Hello everyone my current setup is:
Ryzen 5 3600, 32gb ddr4, rtx 3070
Im currently multi-booting Linux Mint, Windows 11 and BlendOS on separate nvme’s. My problem is when I install BlendOS eveything works fine. However once I reboot I get an error message:
[FAILED] error failed to start generate locales using locale-gen.
The system just hangs there and does not boot after that. I have re-installed multiple times and I still get that error. Any help would be appreciated.
using the grep command it lists en_US.UTF-8 UTF-8. Also it is un-commented in locale.gen. When I run locale.gen it tells me that it’s a read only file system, cannot create temporary file.
So the result from the above grep command is what would be expected. That part (/etc/locale.gen) seems to be correct.
There are at least two reasons why the file system is read only:
This is the design of the distro as an immutable file system. If that is the case, I offer my apologies for not recognizing the "read only " attribute of BlendOS. The inability to generate the locale-gen file could be related to the core design of the OS. I’m limited here as I don’t have any experience on BlendOS.
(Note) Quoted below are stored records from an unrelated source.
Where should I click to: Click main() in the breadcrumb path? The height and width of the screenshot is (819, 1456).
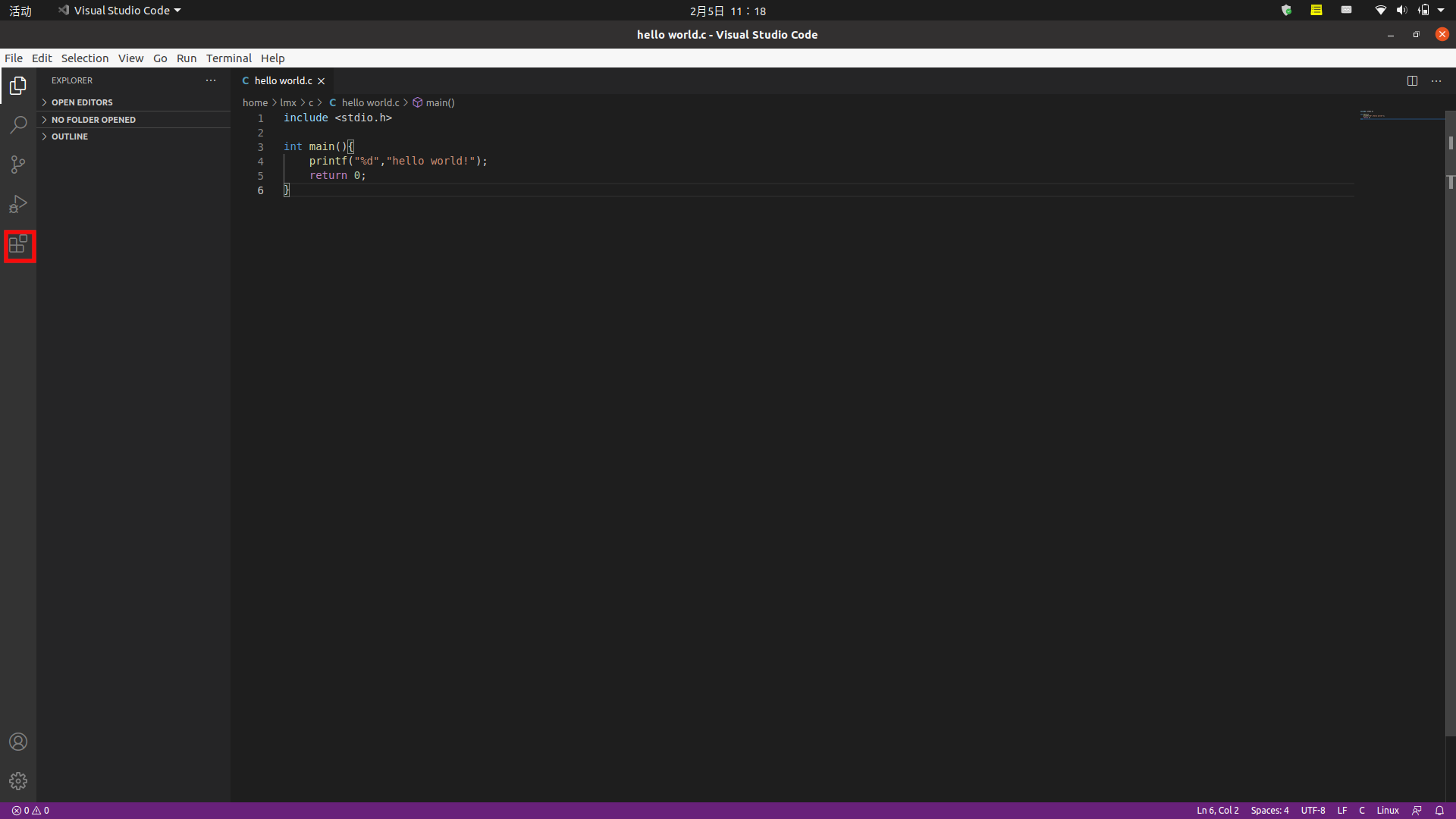click(440, 103)
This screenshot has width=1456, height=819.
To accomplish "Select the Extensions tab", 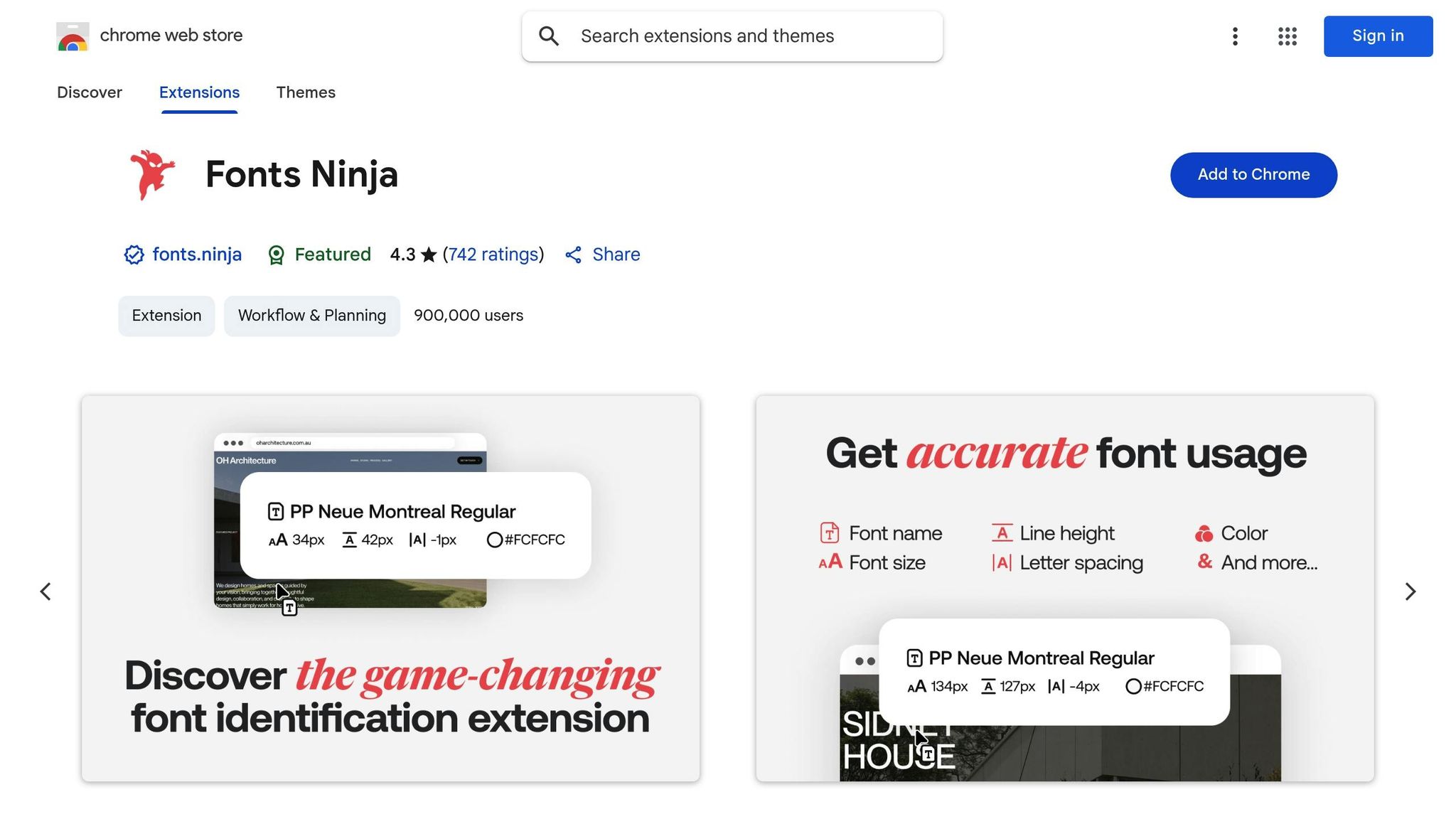I will click(x=199, y=92).
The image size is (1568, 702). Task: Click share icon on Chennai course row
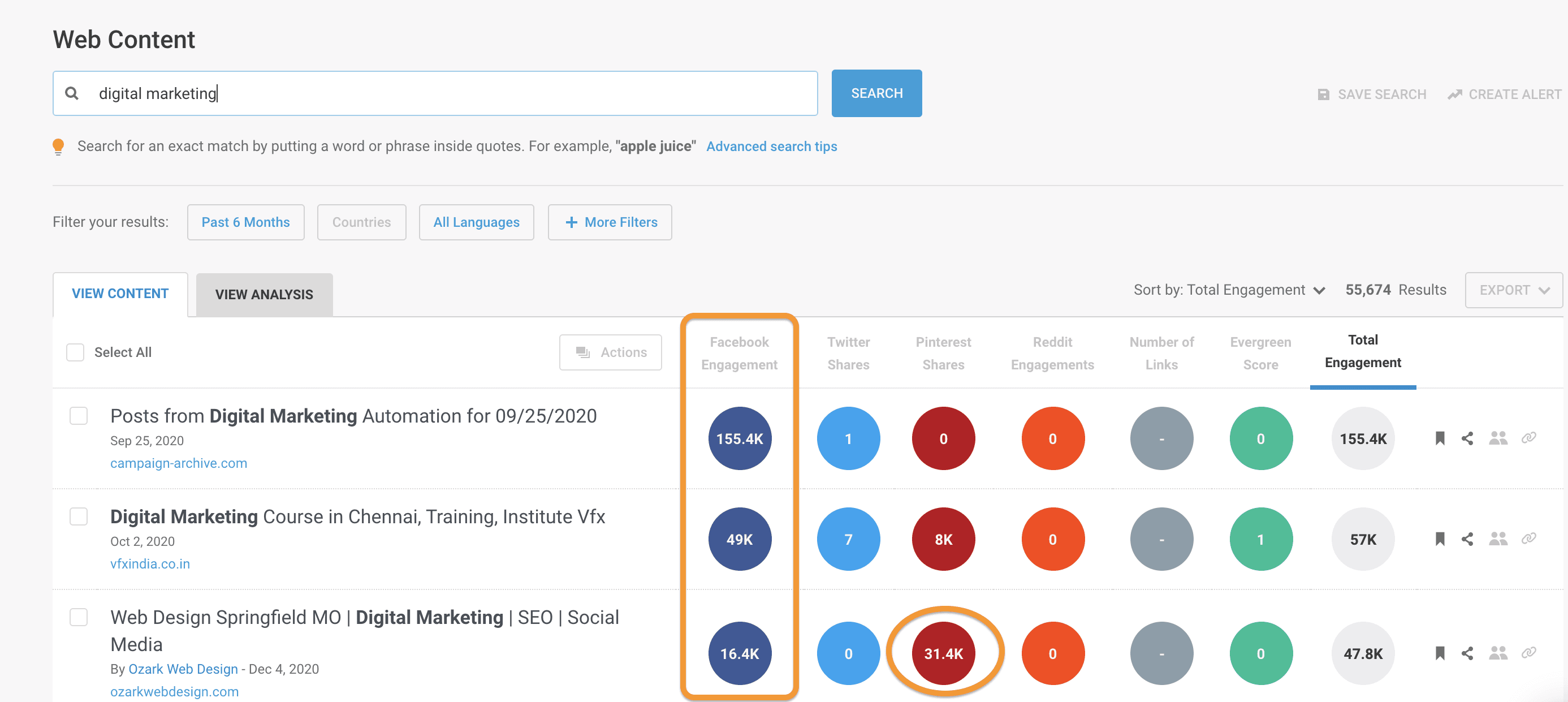point(1467,539)
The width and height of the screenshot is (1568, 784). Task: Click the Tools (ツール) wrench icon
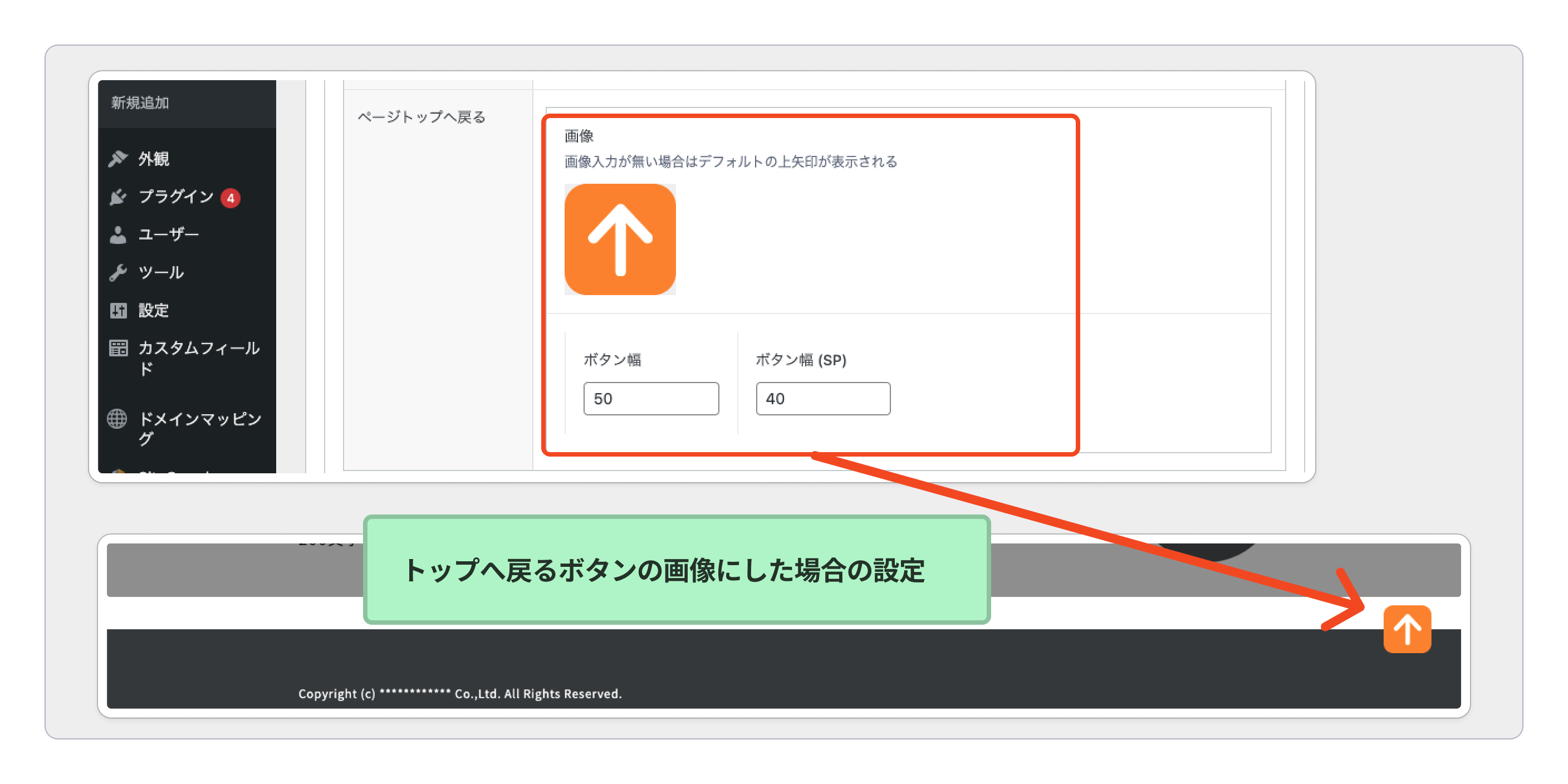(118, 273)
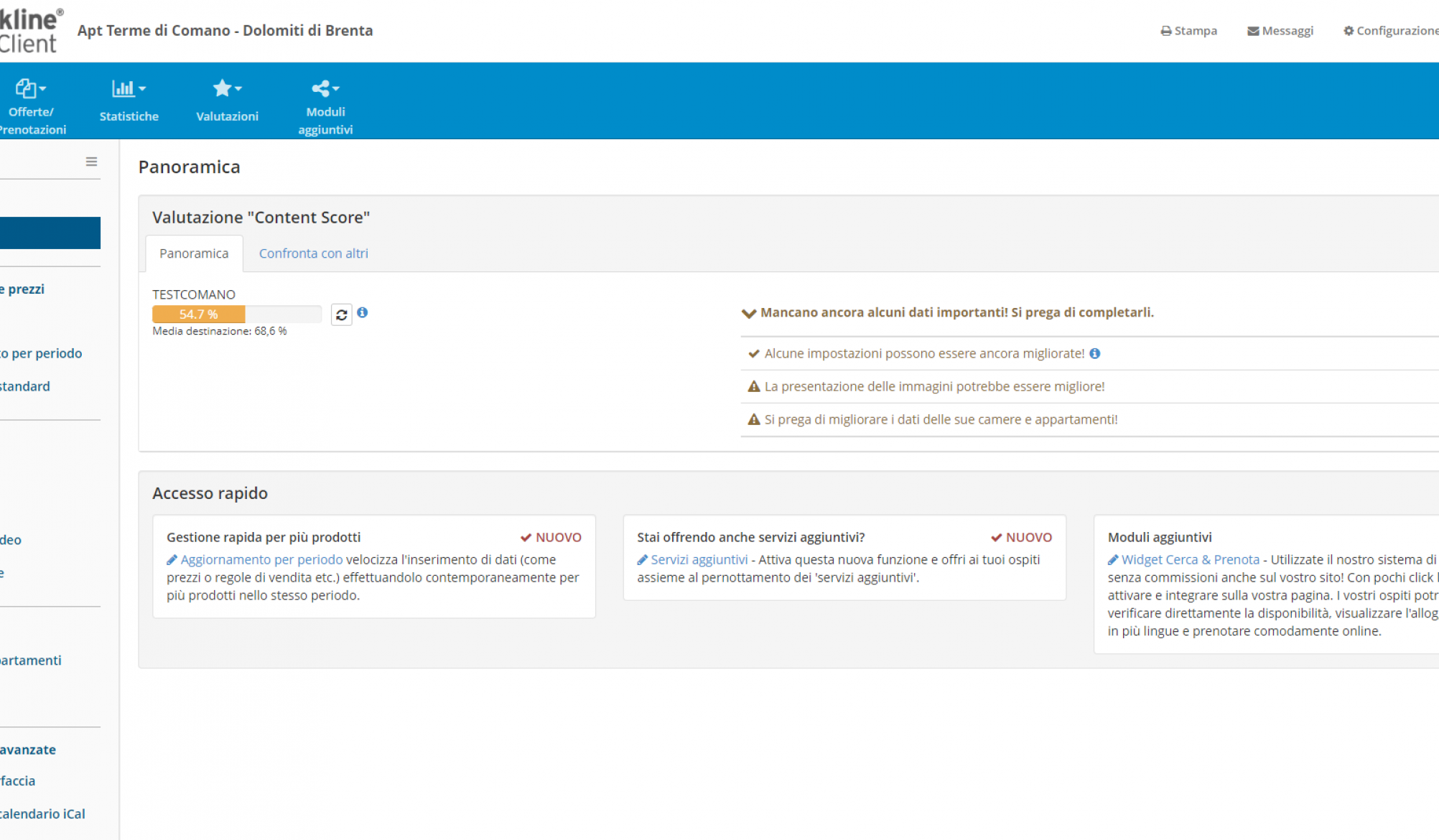Viewport: 1439px width, 840px height.
Task: Switch to the Confronta con altri tab
Action: [313, 253]
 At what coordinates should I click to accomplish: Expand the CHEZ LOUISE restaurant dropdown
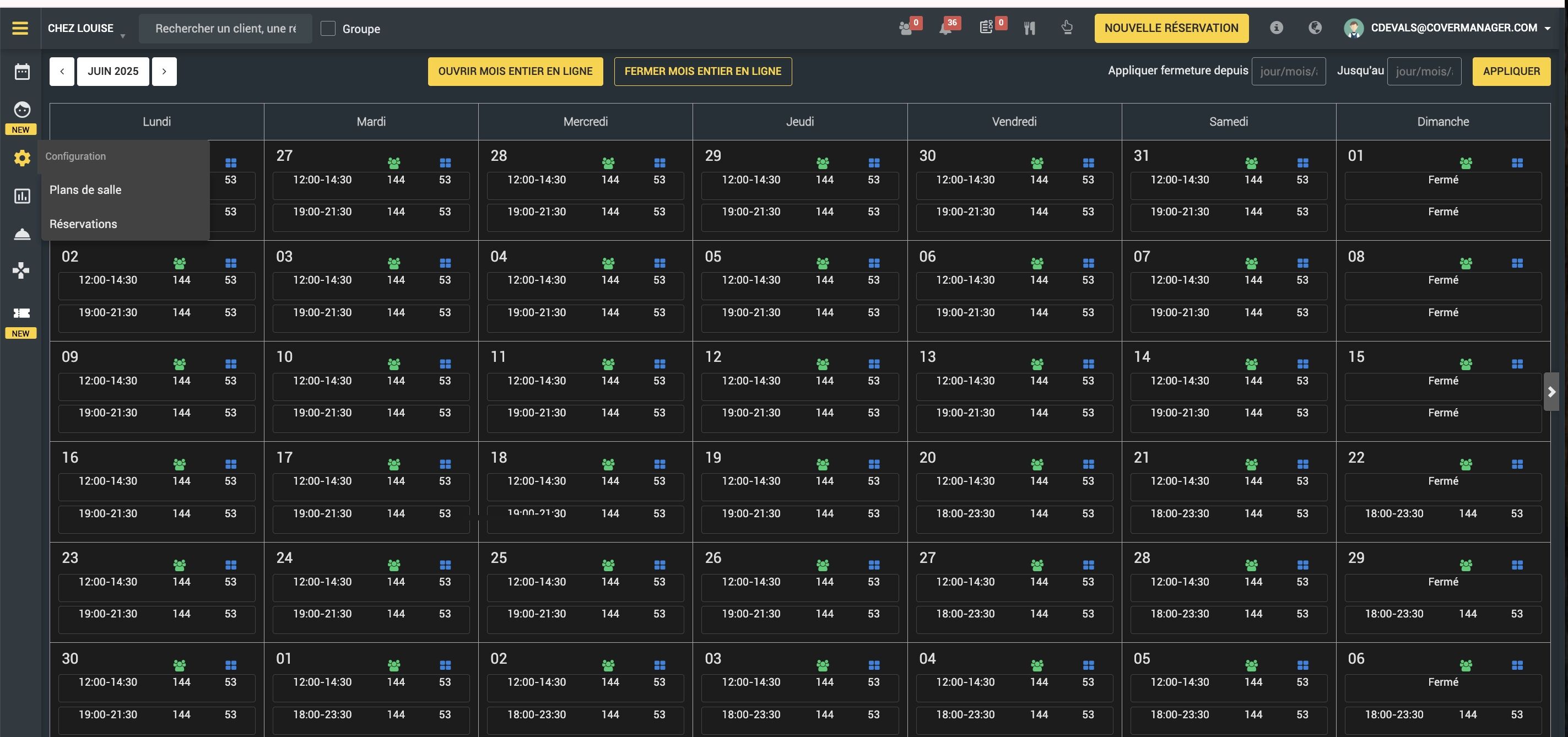(x=86, y=29)
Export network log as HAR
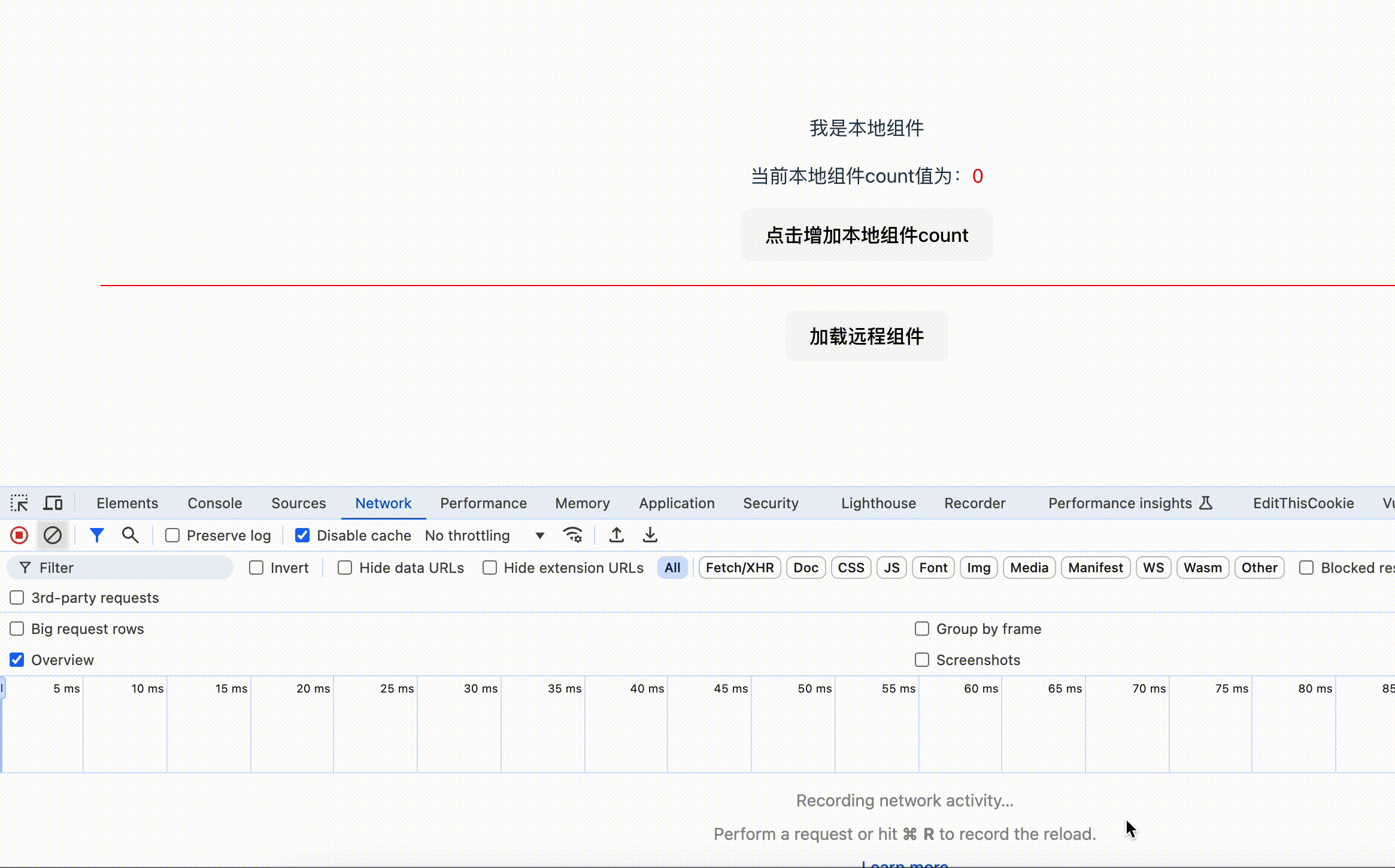The height and width of the screenshot is (868, 1395). point(650,535)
A second reason the file system is ready only is based on errors on the disk that are encounter on the boot. Run this command and look at the contents of /etc/fstab:
cat /etc/fstab
If the 4th field in the line defining your disk parameters contains ‘errors=ro,’ it signifies that your fstab file instructs the system to mount the file system as read-only in the event of any errors. Here is the line from my /etc/fstab file that defines my system disk:
Thank you so much for your time. BlendOS is a immutable system. I went into it thinking that it would ‘just work’ after install. Im going to have to do a little homework on how immutable systems work and then have another go at it. Again thank you very much for your time.
I suspect there is something to do with the multi-booting or the nvidia support. I am not doing either so I am not running into that kind of thing but at first glance this is what I am leaning to. I have forwarded this thread to the lead dev of blendOS, hopefully we’ll get an answer.
I’ve now spent 9.5 hours trying to fix this but can’t find a way of requesting systemd to not run locale-gen on every boot. I don’t understand why I would be getting this issue but others wouldn’t? Maybe because I am using “en_GB.utf8” as my locale and everyone else has chosen “en_US.utf8”, but then why have that selection of your preferences on the install app? I even tried to edit the systemd local-gen.service unit config file to set it to run \bin\bash -c ":" instead of the locale-gen command but that didn’t work either.
So I’m just very confused & disappointed that I can’t make it work
My desired locale (en_GB.utf8) is listed, however I cannot run locale-gen because blendOS has an immutable file system.
Previously my desired locale was not available so I used this tool: Asterisk / blendOS Mutifier · GitLab to make the /usr/ directory writeable, then edit /etc/locale.gen to uncomment # en_GB.utf8 & # en_GB.iso88591 & then run locale-gen.
The issue is that systemd also wants to run locale-gen every boot (which it cannot because locale-gen needs to edit /usr/lib/locale/locale-archive which is read only). Why does locale-gen need to run every boot when the desired locale has already been generated?
I also cannot set the default locale because: -bash: update-locale: command not found.
And also: -bash: /etc/default/locale: No such file or directory
Response to your side note: I enjoy more than just the immutability benefits that blendOS brings, its bigger selling point to me is its use of containerised distro repos. I recommend you take a quick look at the blendOS homepage to see its more than “just another immutable distro”.
Definitely a bug that should be reported upstream. @MichaelTunnell forwarded it to the maintainers, crickets. . . Not a good sign IMO for a bug thats months old now.
Yeah, but all containers can do this already. toolbox is kind of messy without a config.json, Podman is just this but does need some tweaking IMO, distrobox is just a better toolbox and systemd-nspawn just needs you to set the sandbox_web_t or container_t context for SELinux if you want isolation from the OS.